A core tenet of being more than 30 years old is that I staunchly believe in the collective excitement to fill out government census forms. A younger and more aloof me would be above such things, too ordained in my lifestyle of carefully structured individuality to want to let the government know anything about me. But I’m 38 years old, and I was excited the day my partner came in and announced that something important had arrived: Canada’s 2021 census.
A government intake form that all citizens are required by law to fill out, the census began in 1871, and is sent out once a decade to gather data on citizens of Canada. Over the years, new questions have been added to the forms to adjust to the ever-evolving and diverse population of the country. Religion, point of immigration and the number of colour televisions in a home were just some of the queries added as we grew ever interested in the socio-economic makeup of the world around us.
In 2001, the census began collecting data on same-sex couples, in a determined move forward to better understand the lived experience of LGBTQ2S+ Canadians. Now, in 2021, the census asks questions about the gender identity of Canadians for the first time. And the government came so close to getting it right.
The census asks two questions pertaining to gender identitiy: “What was your sex assigned at birth?” and “What is your current gender?” The binary options listed are “male” and “female,” and a box below labelled “other” provides an option to self-define one’s current gender.
Here we run into a number of issues. The first being one’s sex assigned at birth. Asking if you were assigned male or female with no room for discussion doesn’t give adequate space to intersex people, for instance—especially for those with anxieties around the sex designation they were given without their consent.
Those anxieties also extend to trans folks. When I first encountered this section of the census, I found myself taken aback. I’m a trans woman, I have a number of very expensive legal documents that have my name on them and an “F” designation on everything from my birth certificate to my driver’s licence. Getting to this point took countless hours, hundreds of dollars and months of time. It’s degrading to have to claw this back and inform the government what particular set of genitals I was born with.
From there, we move to the next question, which asks about “current gender.” Here, the government has expanded upon the binary, with options including “male,” “female” or “other.” Selecting “other” allows users to fill in a blank with their self-defined gender identity. There are no options to identify specifically as trans or non-binary outside of the “other” field.
The concept of othering is not lost on trans people: We have long been considered an “other” from the washed masses of acceptable society. Now, the census asks: What kind of other are you exactly?
What is the government really asking with these questions? By collecting data about my sex assigned at birth and then asking my current gender, are they, in a roundabout way, asking me if I am or was a transsexual? If that’s the case, why not simply ask me directly?
To better understand what’s going on with these questions, I spoke with Max Ferguson, a quantitative specialist in Vancouver. “It’s tempting to create questions using the language of our communities,” they tell me. “But they also need to be clear for trans people and other groups and communities.”

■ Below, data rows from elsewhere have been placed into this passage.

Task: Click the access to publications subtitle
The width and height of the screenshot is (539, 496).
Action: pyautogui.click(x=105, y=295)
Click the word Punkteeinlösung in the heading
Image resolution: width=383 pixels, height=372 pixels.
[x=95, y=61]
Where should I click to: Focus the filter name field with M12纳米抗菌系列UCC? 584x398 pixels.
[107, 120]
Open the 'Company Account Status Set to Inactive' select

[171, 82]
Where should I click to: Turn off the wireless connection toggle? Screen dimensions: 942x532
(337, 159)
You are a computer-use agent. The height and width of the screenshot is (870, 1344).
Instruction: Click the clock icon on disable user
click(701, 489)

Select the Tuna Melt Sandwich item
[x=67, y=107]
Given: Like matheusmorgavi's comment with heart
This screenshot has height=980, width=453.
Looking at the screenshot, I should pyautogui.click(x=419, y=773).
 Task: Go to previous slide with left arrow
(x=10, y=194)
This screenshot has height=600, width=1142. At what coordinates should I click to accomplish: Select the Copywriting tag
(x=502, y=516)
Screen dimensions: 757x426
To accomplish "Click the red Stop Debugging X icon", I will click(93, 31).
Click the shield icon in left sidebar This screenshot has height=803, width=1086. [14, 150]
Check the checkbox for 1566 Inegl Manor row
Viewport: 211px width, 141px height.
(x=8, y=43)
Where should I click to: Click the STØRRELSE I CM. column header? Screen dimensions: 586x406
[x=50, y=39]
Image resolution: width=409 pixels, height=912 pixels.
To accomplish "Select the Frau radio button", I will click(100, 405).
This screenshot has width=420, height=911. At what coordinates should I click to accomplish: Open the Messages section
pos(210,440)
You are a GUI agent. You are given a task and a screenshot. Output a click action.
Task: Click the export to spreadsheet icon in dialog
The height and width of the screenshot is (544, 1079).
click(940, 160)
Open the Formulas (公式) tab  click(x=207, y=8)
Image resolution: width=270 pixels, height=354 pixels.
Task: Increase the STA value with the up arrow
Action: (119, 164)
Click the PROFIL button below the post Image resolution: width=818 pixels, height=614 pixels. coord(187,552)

The way these questions are worded is a double-edged sword. On the one hand, they are designed to ensnare trans people and let us know they’ve got us—they want trans people to disclose their identities, whether they want to or not. If you’re abiding by the legality of the census, asking questions in this way could cause people to make themselves more visibly trans than they would like. On the other hand, making both of these fields mandatory provides fodder for people who already see our communities as worthy of derision. “How one collects data in queer and trans populations, and how one collects data in general populations, can and should be really different,” Ferguson says. “Part of the reason why the data could be unusable is people using that as a medium to be hateful.” For example, Ferguson says, someone could specify their gender as “a toaster or something else as a way to be transphobic”—evoking the long-held anti-trans meme of self-identifying as an “attack helicopter.”
Part of the reason this data is so necessary is there is a dearth of data on trans lives—not just in numbers, but about how we live socio-economically. And because past censuses have not been trans-inclusive, that data remains largely untracked in Canada—especially in more rural areas where trans visibility is at its lowest. “There’s no end to the importance, the utility of having this information,” Ferguson says. “We’d love to start seeing data so we can start advocating for services for our communities outside of city centres. There are going to be a lot of ways that we could infer income inequality, and look at the geography of where people are living and how that plays into how they’re living their lives.”
We’re close to an equitable solution to the way we gather and use this data, but we’re not there yet. In its current state, the 2021 census will once again fail to capture an accurate portrait of trans lives in Canada, and we will be without the appropriate data to advocate for the real needs of our community. In the next iteration of the counting of our lives, I hope we learn to ask the questions that matter about the people society sees as “other.”